5 Things You Didn’t Know About Fondant Icing

How to stop fondant from cracking and various other icing questions answered here!

When it comes to decorating a cake and making it look perfectly professional, few products can beat fondant icing. But there’s more to getting things right than just rolling it out and plonking it on top of the cake. Here are 5 things you didn’t know about fondant icing, but you should if you want to use it successfully.


5 Things You Didn’t Know About Fondant Icing


1.    Fondant Icing Is Affected By Light.

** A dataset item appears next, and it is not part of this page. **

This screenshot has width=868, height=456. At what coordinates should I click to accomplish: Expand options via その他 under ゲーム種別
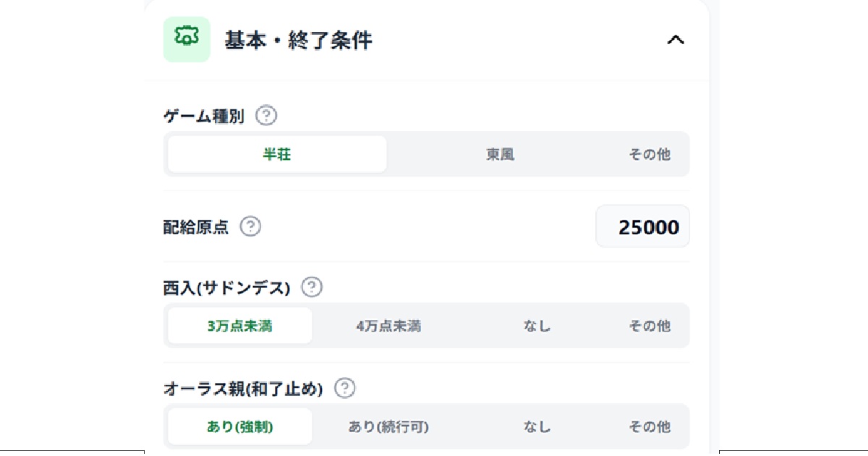click(x=649, y=153)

We all know that fondant icing should be kept covered when it’s not being used to stop it drying out, but did you know that it can also be adversely affected by direct light. Even strong electric lighting can fade the colours in your fondant. So always store your fondant in an airtight container in a cupboard. And once your cake is made be sure to store it away from direct light until you’re ready to serve it.

2.   Temperature And Humidity Can Be A Problem.

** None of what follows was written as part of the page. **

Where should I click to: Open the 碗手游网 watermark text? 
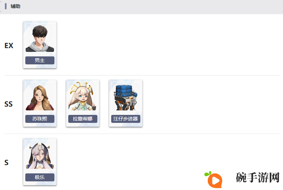(x=258, y=178)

Anyone who’s spent too long rolling and kneading some fondant icing in their hands knows it can get sticky pretty quickly. Heat and high humidity will make fondant go soft and sticky. But cold temperatures can be just as bad. In the cold fondant icing will stiffen up and be more susceptible to cracking. It will also sweat if placed in a fridge and the integrity of the icing can be ruined.

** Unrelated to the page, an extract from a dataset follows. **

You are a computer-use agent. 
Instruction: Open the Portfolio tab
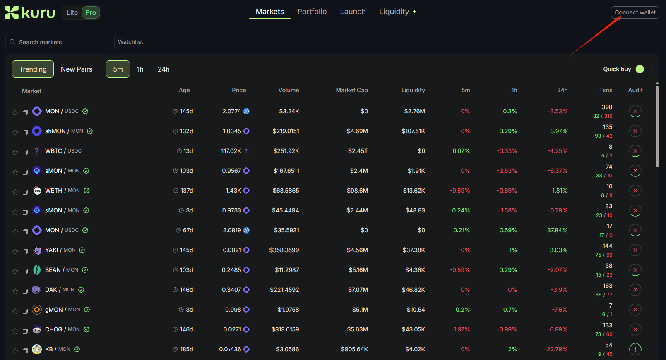(312, 12)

3.    How to stop fondant from cracking

Although you can use cooled, boiled water to fix fondant icing decorations to your iced cake it’s important to use a small amount and not to splash or spread any on other areas of the cake. Water will begin to dissolve the sugar in the icing resulting in cracks, pitting and other marring of the smooth surface.

4.    It Isn’t Suited To All Decorating.

Some people think that fondant icing is the product to use for every aspect of cake decorating. It’s certainly wonderful for icing a cake, and has its uses for making decorations, but for any decorative work that is extremely detailed it can be best to opt for flower and modelling paste, or make a 50/50 mix of the two. The flower paste will add a stiffness to the fondant icing that will let you make models that hold their shape much more easily.

5.    It Won’t Hide Sloppy Cake Making.

Don’t think of fondant icing as something you can plonk on a lopsided or lumpy cake to make it look picture perfect. In fact if anything it can make it look worse as the icing bubbles and wrinkles around the imperfections. To tackle this, learn how to apply a smooth and even coating of buttercream icing to your cake.